Nous avons pu mesurer combien l'objectif de rentabilité et de versement de dividendes pèse lourdement sur les choix stratégiques dans le cas de Sanofi. Dans ces conditions, qui est garant de la nécessité de répondre à des besoins thérapeutiques ? En définitive, qui décide et au regard de quelles ambitions ? Les pouvoirs publics doivent reprendre du pouvoir et s'imposer dans la détermination des priorités, voies et moyens de la santé publique, à l'échelle nationale, européenne et mondiale.
Le rapport présente donc de nombreuses pistes d'actions. L'un des leviers à utiliser est celui de la fixation des prix. Il est aujourd'hui totalement décorrélé des coûts réels de recherche et de production et dénué d'objectifs sociaux et environnementaux. Il n'obéit principalement qu'à des impératifs de compression budgétaire.

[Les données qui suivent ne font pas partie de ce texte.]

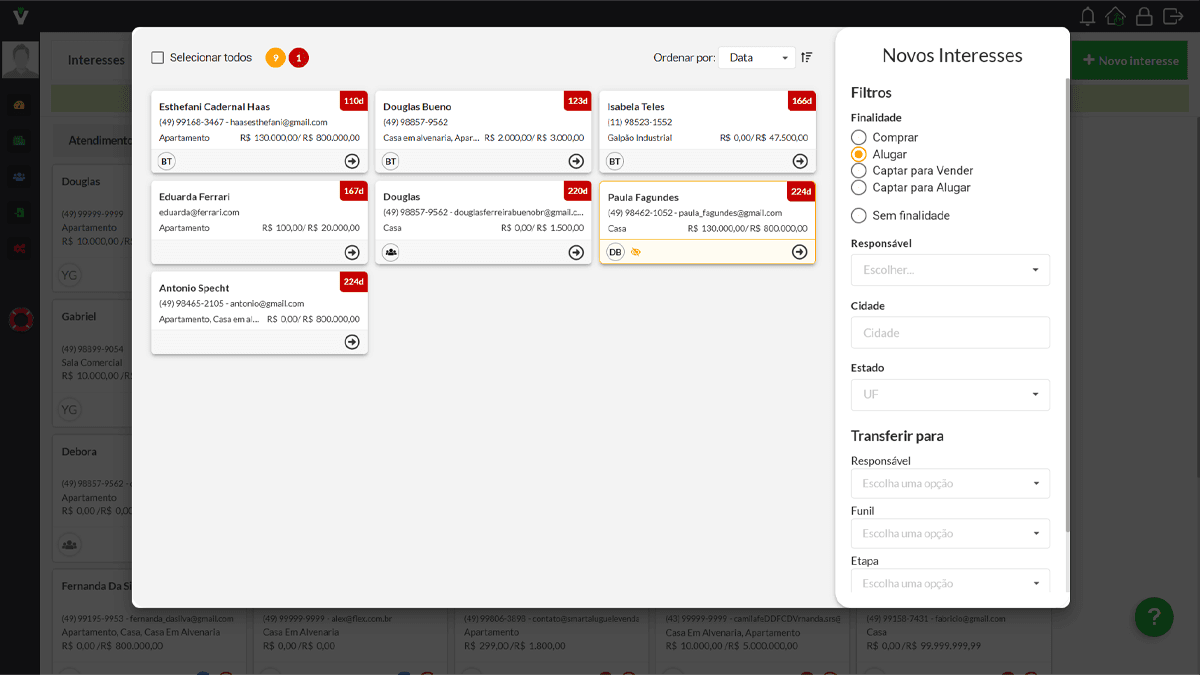The height and width of the screenshot is (675, 1200).
Task: Expand the Funil Escolha uma opção dropdown
Action: [x=949, y=533]
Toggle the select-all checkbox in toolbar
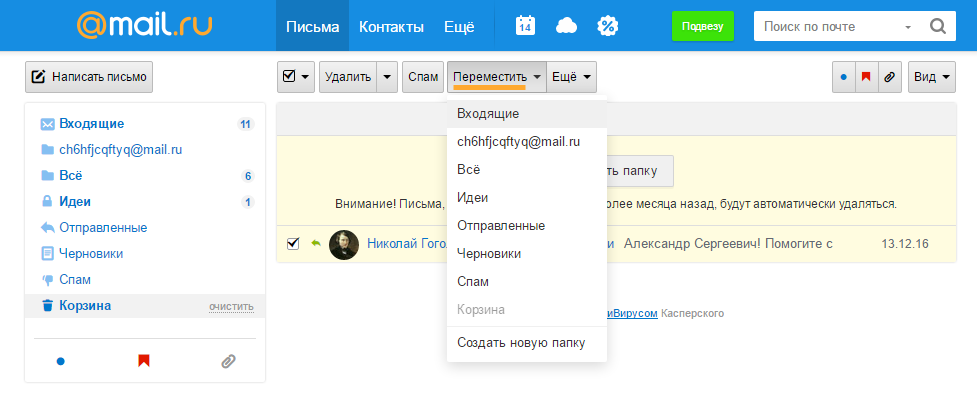 tap(288, 76)
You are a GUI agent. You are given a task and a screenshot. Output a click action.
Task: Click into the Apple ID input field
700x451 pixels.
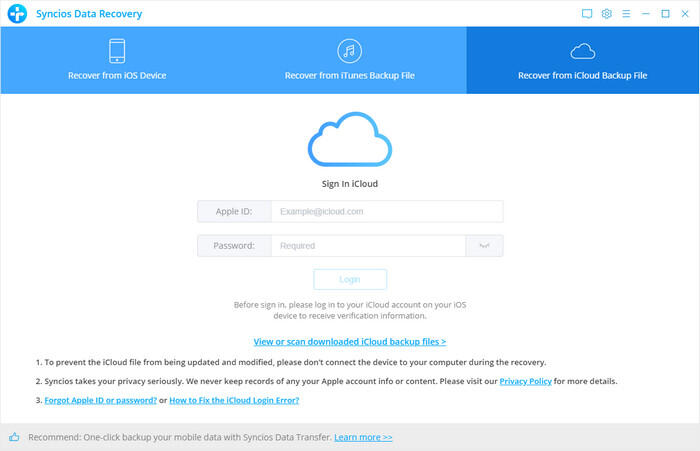[386, 212]
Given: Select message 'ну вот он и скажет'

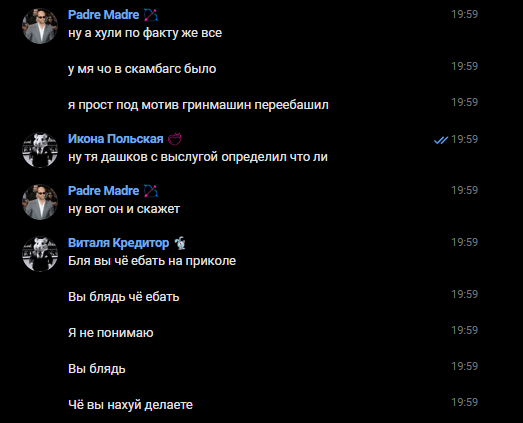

Sur un autre versant, l'efficacité du crédit d'impôt recherche au regard des objectifs affichés soulève de fortes interrogations. À l'échelle européenne, nous pouvons imaginer des coopérations plus fructueuses à condition de sortir là aussi du culte libéral. Au fil des auditions, je dois vous dire que ma conviction s'est renforcée de la nécessité, d'une part de construire une véritable politique en la matière, d'autre part de nous doter de moyens nouveaux en développant un pôle public à partir de l'existant.

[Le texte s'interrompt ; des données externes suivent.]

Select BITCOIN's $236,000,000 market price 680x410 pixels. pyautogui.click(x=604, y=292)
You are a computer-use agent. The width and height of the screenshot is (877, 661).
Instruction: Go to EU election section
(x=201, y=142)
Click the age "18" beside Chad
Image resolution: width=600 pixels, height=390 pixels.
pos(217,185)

Je vous invite à vous saisir de ce rapport, de ce diagnostic, de ces réflexions. Il en dit long sur la situation et ses dangers. Il est urgent de prendre des décisions pour que cette situation ne devienne pas totalement hors de contrôle. C'est d'autant plus essentiel que les questions soulevées ont une forte dimension éthique. C'est bien le droit à la santé et la confiance dans notre système de soins qui sont en jeu.
Je félicite pour leur travail Audrey Dufeu et Jean-Louis Touraine : les travaux de la mission ont été conduits dans un esprit de curiosité et d'échanges auquel nous avons pris goût, n'abolissant pas toutes les divergences mais traçant autant que possible des convergences. Je remercie également chaleureusement les administratrices qui nous ont accompagnés avec l'esprit d'écoute, l'expertise et l'intelligence que vous imaginez. Je remercie enfin l'ensemble des interlocuteurs que nous avons auditionnés, avec qui le débat n'est sans doute pas clos.
La santé était, avant la crise, en tête des préoccupations. Plus que jamais, nous sommes devant l'exigence d'agir. Il faut soigner le médicament.